Stored data:
◆ ◆ ◆ ◆
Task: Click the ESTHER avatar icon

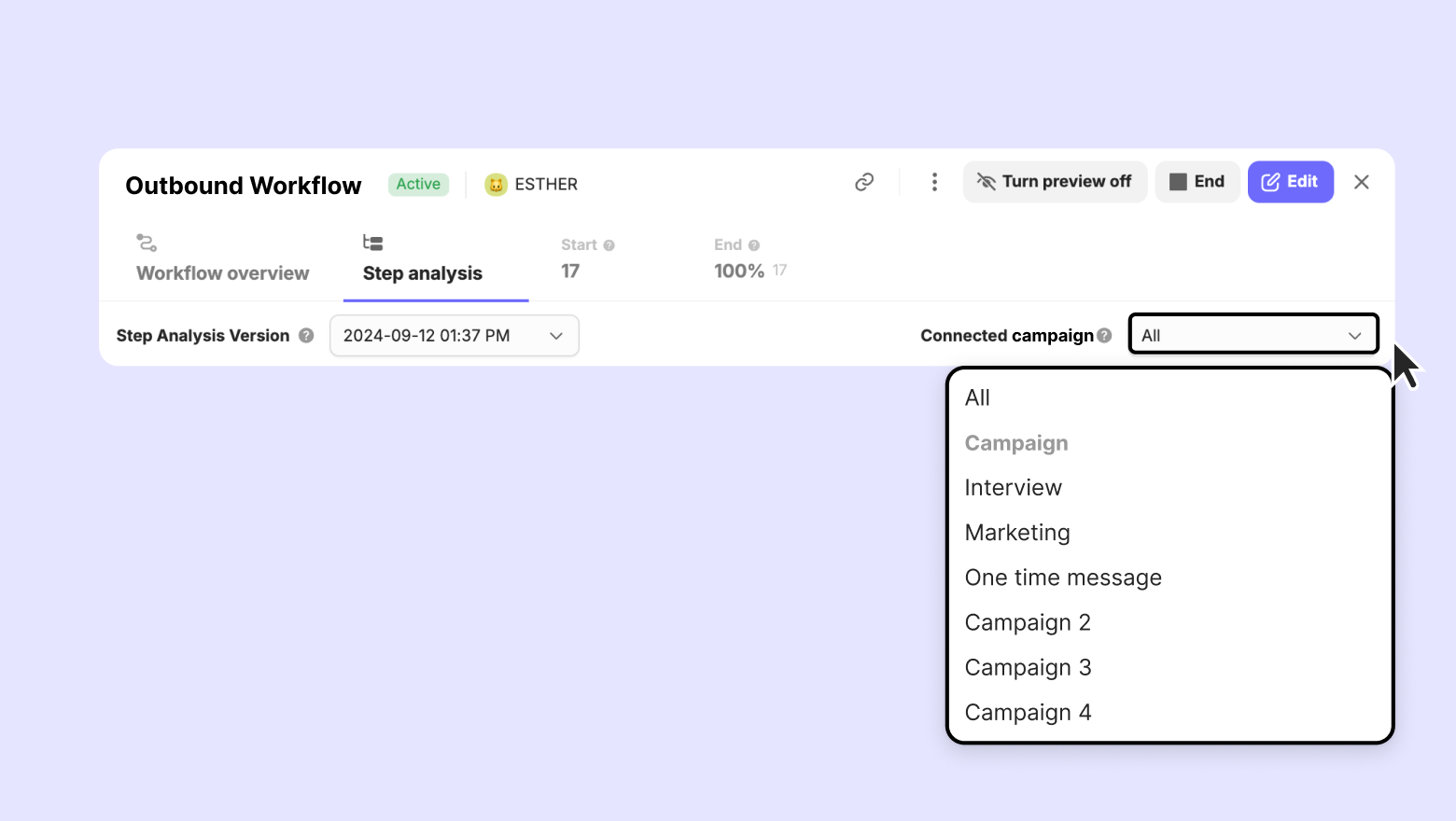Action: click(x=496, y=185)
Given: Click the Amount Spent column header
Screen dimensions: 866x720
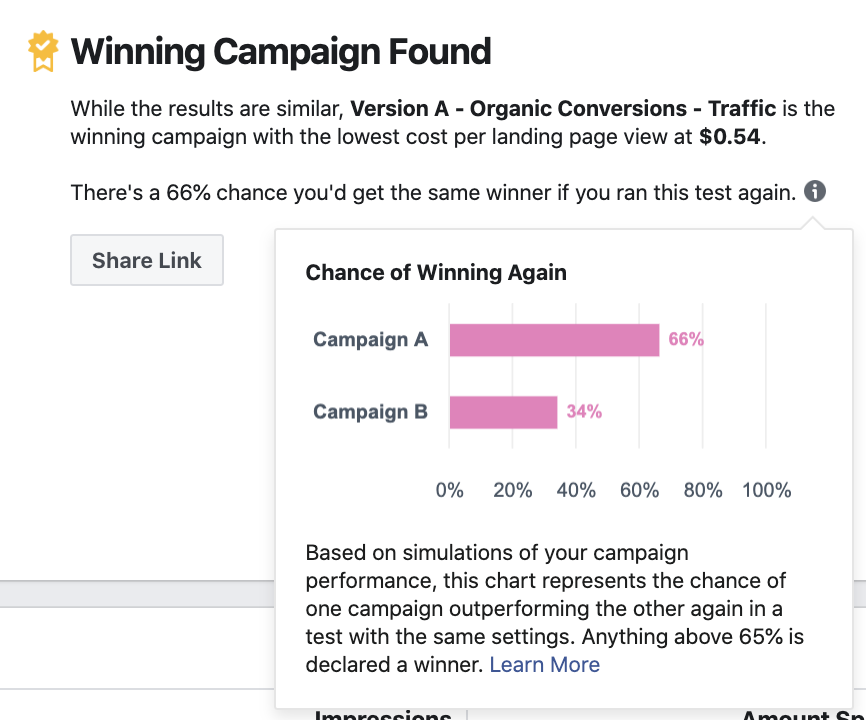Looking at the screenshot, I should click(803, 714).
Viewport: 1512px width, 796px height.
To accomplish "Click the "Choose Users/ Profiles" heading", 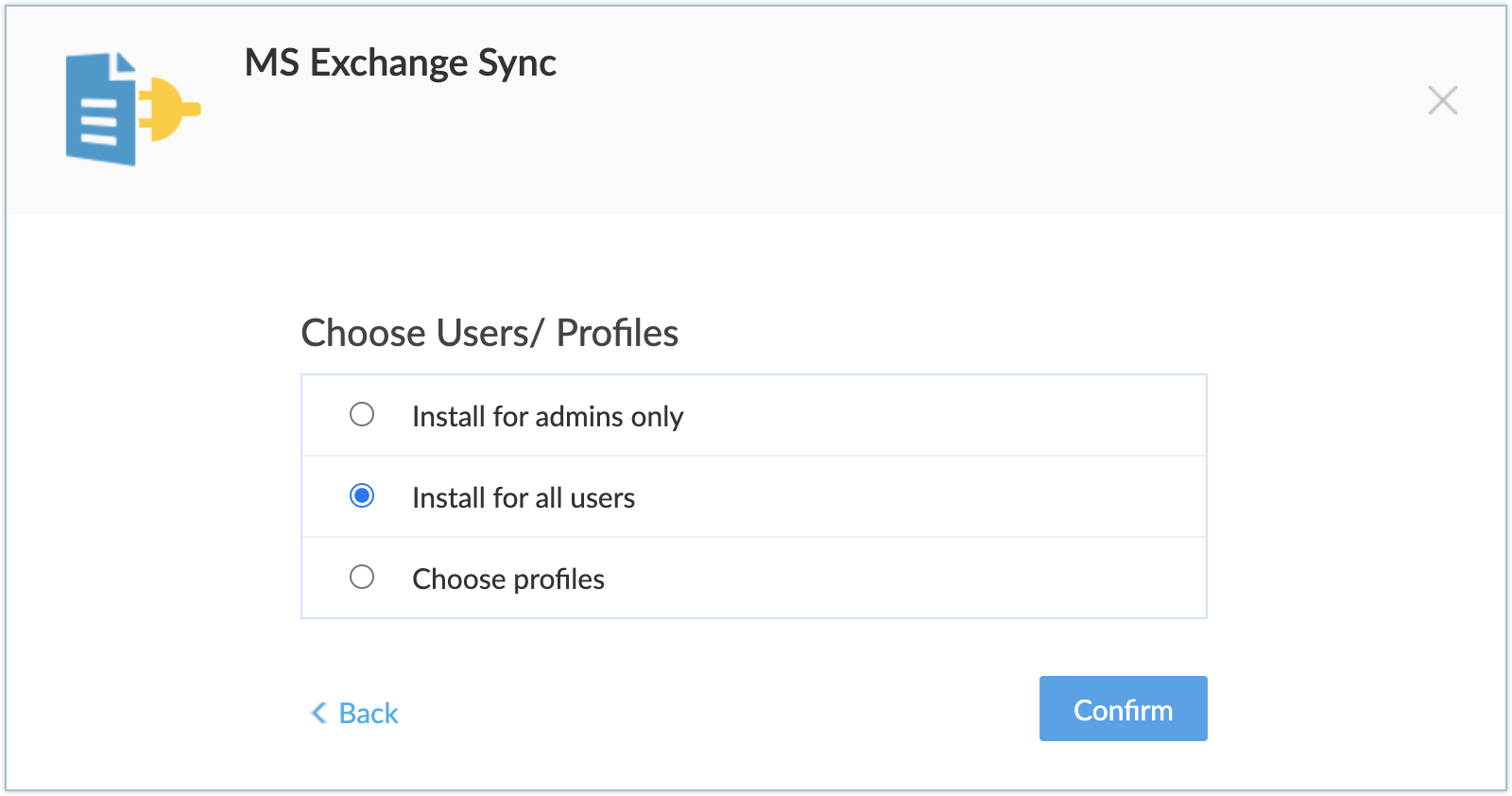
◆ ◆ ◆ ◆
* _What you need to do_: Copy every record exactly, without the pictures.

* _Answer box_:
Task: Click the ESTHER avatar icon

Action: click(x=496, y=185)
Given: Click the Amount Spent column header
Screen dimensions: 866x720
Looking at the screenshot, I should click(803, 714).
Viewport: 1512px width, 796px height.
To accomplish "Click the "Choose Users/ Profiles" heading", 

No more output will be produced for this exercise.